All you savers of Whole Earth catalogs
Kings of the prairie dogs
Success is survival
We’ll all tough it out
Yes, we’ll all tough it out.
— the prophet michael murphey (no martin)
I keep pondering how to describe the Whole Earth Catalog, but I’m not very smart. So I enlisted Google, and of course Steve Jobs nailed it (which is likely why he created Apple and I did not):
When I was young, there was an amazing publication called The Whole Earth Catalog, which was one of the bibles of my generation … It was sort of like Google in paperback form, 35 years before Google came along. It was idealistic and overflowing with neat tools and great notions.
I wish I could remember exactly when Rick brought the catalog home. We were wayward souls in West Texas, a couple of teenagers trying to figure out where we belonged. And then, thanks to a huge volume of tiny type, we discovered a different world altogether.

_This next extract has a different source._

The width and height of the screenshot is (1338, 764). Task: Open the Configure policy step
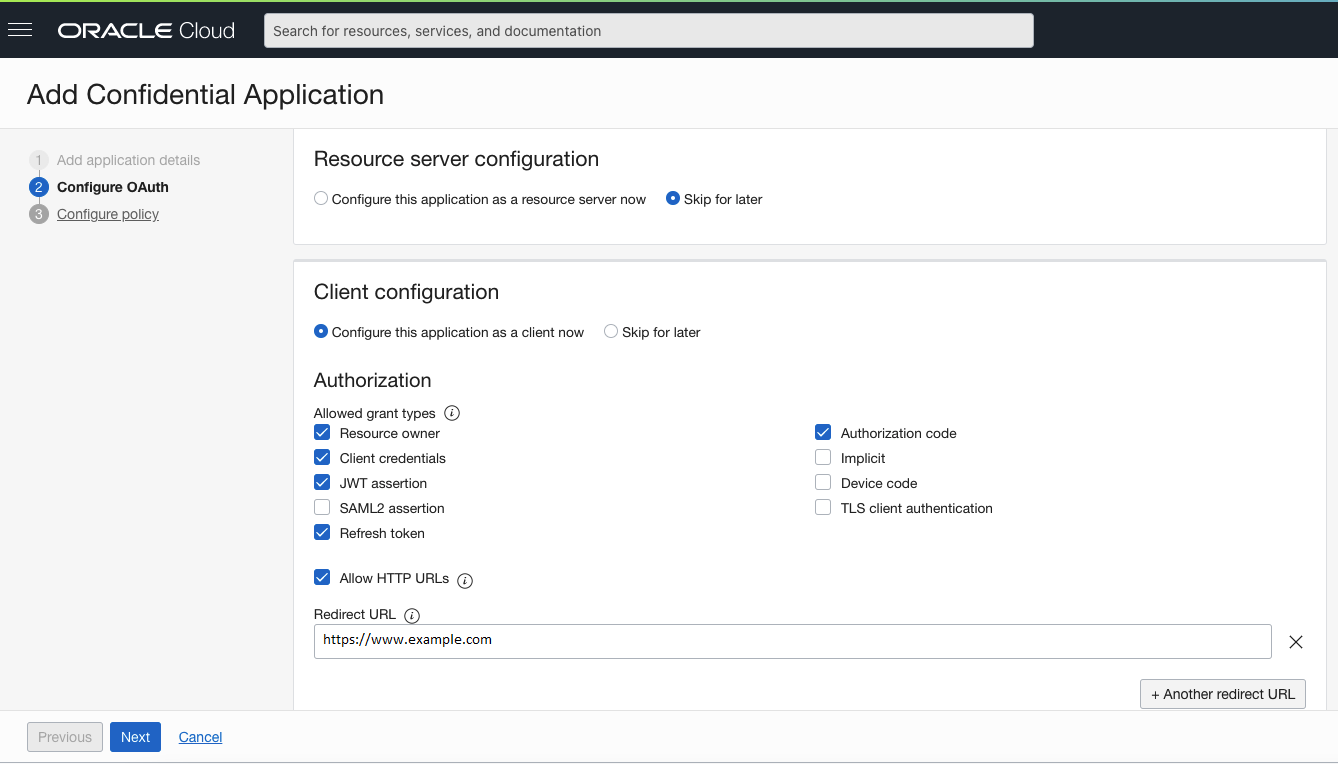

It was filled with goods and ideas and philosophies, a blueprint for becoming a hippie or saving the world or at least finding our little place in it. I was smitten.
Trips to the Whole Earth Provision Company in Austin led to the Magic Mushroom and the Fabulous Furry Freak Brothers and the girl on the Drag whose guitar strap I still possess. The mountains, Steal This Book, the hope that journalism could make a difference — they were all to be found in this ridiculously large tome if only you looked closely enough.
It’s the 1973 version of the catalog, so I’m guessing he got it around then, as I was entering my senior year of high school and clueless about life. He has had it since, one of those essential elements that survived moving purges and life changes.
These days, he doesn’t know its importance. Dementia is a bitch, indeed. We were destined to be desert rats, living off the land, turning to the catalog for advice on survival skills and philosophy and chickens and international cinema. But that’s gone now.
What’s not gone is that Last Whole Earth Catalog. Rick’s beloved copy arrived in the mail from the peeps in Oregon over the weekend, a reminder of a bond that can never be destroyed by distance or disease. Success is survival. Even if you have to squint a bit to call it success. Or survival.
I have been entranced by the catalog since, marveling at its neat tools and great notions, drifting back to those days when the world stretched out so far ahead of us. Where did it go?
Not to worry: The answer must be in here somewhere. “We can’t put it together,” the catalog says in closing on the back cover. “It is together.”
Thanks for opening my eyes to the world, Rick.
Wherever you are, I’m there for you. Whoever I am.